Parts of the exercise:
**1.** Check each statement against the interview on multidisciplinary care and answer yes or no, quoting the words from it that settle the point. (a) Debbie Rigby says at least half of medication-related hospital admissions are avoidable. (b) Rob Thomas is the NAPSA President. (c) HMRs and RMMRs are called one of many sustainable programs in the Community Pharmacy Agreements.
**2.** List every chronic disease that the interview on multidisciplinary care names as better managed by a multidisciplinary care team.
**3.** Pick up the interview on multidisciplinary care after its last sentence and write what comes next.
━━━ Page excerpt
NAPSA President, Shefali Parekh, sat down with Advanced Practice Pharmacist, Debbie Rigby, and Australian Medical Students’ Association (AMSA) President, Rob Thomas to hear their thoughts.

Shefali: What are the benefits of a multi-disciplinary healthcare team?

Debbie: With ageing population and the complexity of medication management in patients with multiple chronic conditions, there is an imperative that all health professionals caring for a patient work collaboratively for optimal care. Medications are an integral part of care for people with chronic conditions.

Pharmacists need to take responsibility for medication management in collaboration with the consumer, their general practitioner and other health providers. We know points across the continuum, for example discharge from hospital, have high medication errors. Evidence suggests that 230,000 hospital admissions per year are medication-related and at least half are avoidable. New medicines are also a trigger point for multidisciplinary care, especially between prescribers and dispensers.

Collaborative Home Medication Reviews (HMRs) and Residential Medication Management Reviews (RMMRs) have really been the success story of professional programs in the Community Pharmacy Agreements (CPAs). They have been the only sustainable programs with high level evidence of impact and outcomes. And they are collaborative with GPs and other community carers. Chronic disease such as diabetes, asthma, COPD, hypertension, cardiovascular disease, gout etc can all be better managed in a multidisciplinary care team.

Rob: There are many benefits to a multi-disciplinary healthcare team. I think it’s the epitome of patient-centred care in many senses, and aligns all of the team’s goals towards what is best for the patient. In a system that requires many moving parts and specialists in different areas, multidisciplinary approaches can lead to cross-checking and ensure that the timeline of patient-care is optimised .

Shefali: How can/do pharmacists contribute to this team?

Debbie: Pharmacists can contribute significantly to better medication management as part of a multidisciplinary team. Regardless of the place of work e.g. community pharmacy, hospital pharmacy, consultant pharmacists, pharmacists in general practice.
━━━━━━
━━━ Material shown
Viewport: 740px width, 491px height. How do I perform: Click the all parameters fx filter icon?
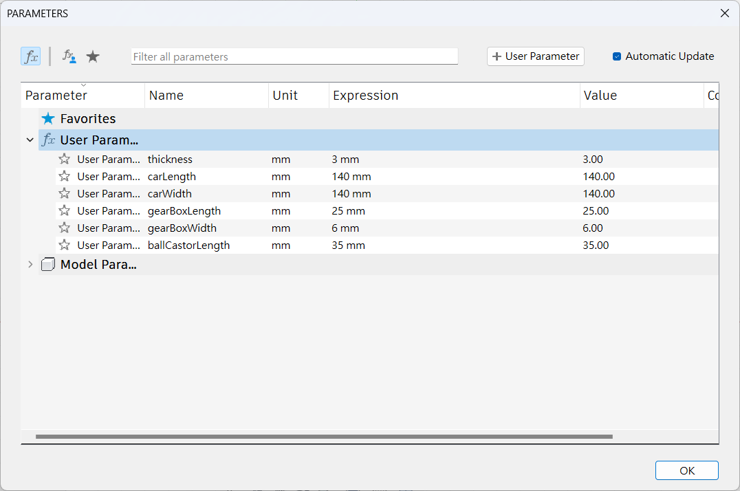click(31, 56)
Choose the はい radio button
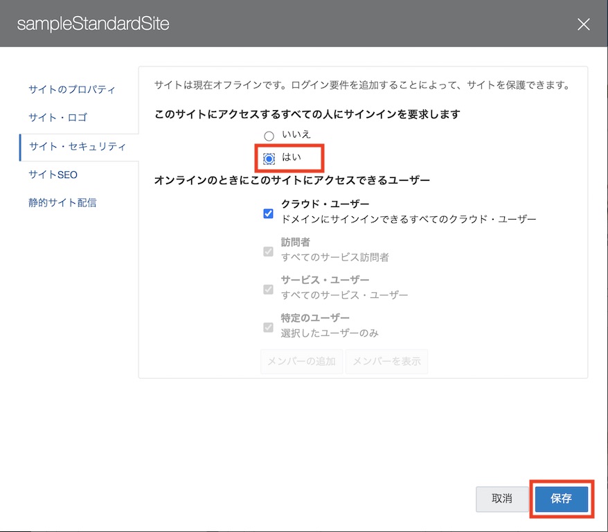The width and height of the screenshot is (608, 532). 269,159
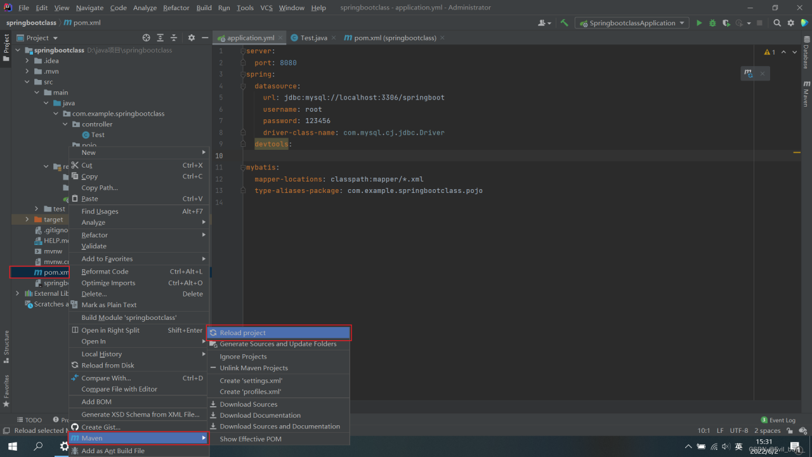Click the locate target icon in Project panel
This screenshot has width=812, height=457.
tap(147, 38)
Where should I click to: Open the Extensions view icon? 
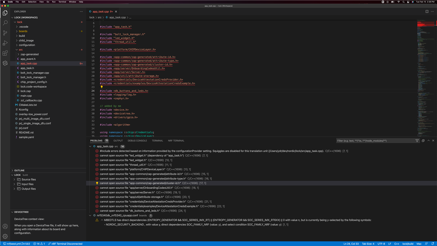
━━━━━━
━━━ Material shown
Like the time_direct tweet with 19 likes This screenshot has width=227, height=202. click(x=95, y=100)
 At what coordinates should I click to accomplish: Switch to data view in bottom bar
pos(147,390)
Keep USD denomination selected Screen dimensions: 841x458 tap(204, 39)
━━━━━━
Set of answers:
**1.**
(a) Yes: "Evidence suggests that 230,000 hospital admissions per year are medication-related and at least half are avoidable."
(b) No: "NAPSA President, Shefali Parekh"
(c) No: "They have been the only sustainable programs with high level evidence of impact and outcomes."

**2.** diabetes, asthma, COPD, hypertension, cardiovascular disease, gout

**3.**
A good example is inhaler device technique and adherence. Evidence suggests both are poor and can be greatly improved through pharmacist interventions, support and care.

We need to shift the focus to patient-centred care rather than the technical act of dispensing.

The profession needs to acknowledge the benefits of pharmacists across the continuum of care, and work collaboratively within the profession; as well as with GPs and other health professionals.

Community pharmacists should use software as a patient record and not just a record for remuneration.

Community pharmacies and all pharmacists should embrace and be proactive with My Health Record and recognise the benefits to having access to a shared health summary, and discharge summaries. Pharmacists working in general practice will have access to the GP’s patient record – this is invaluable and critical to practising at the top of our skills and knowledge. Without this information, we are only guessing and not looking at the complete picture in order to make a clinical decision or judgement.

We need to forget the ‘internal competition’ within the profession, and be mature enough to recognise the emerging career pathways for pharmacists as part of the primary health care team.

We need leadership from individuals and organisations, and show respect to our colleagues and peers.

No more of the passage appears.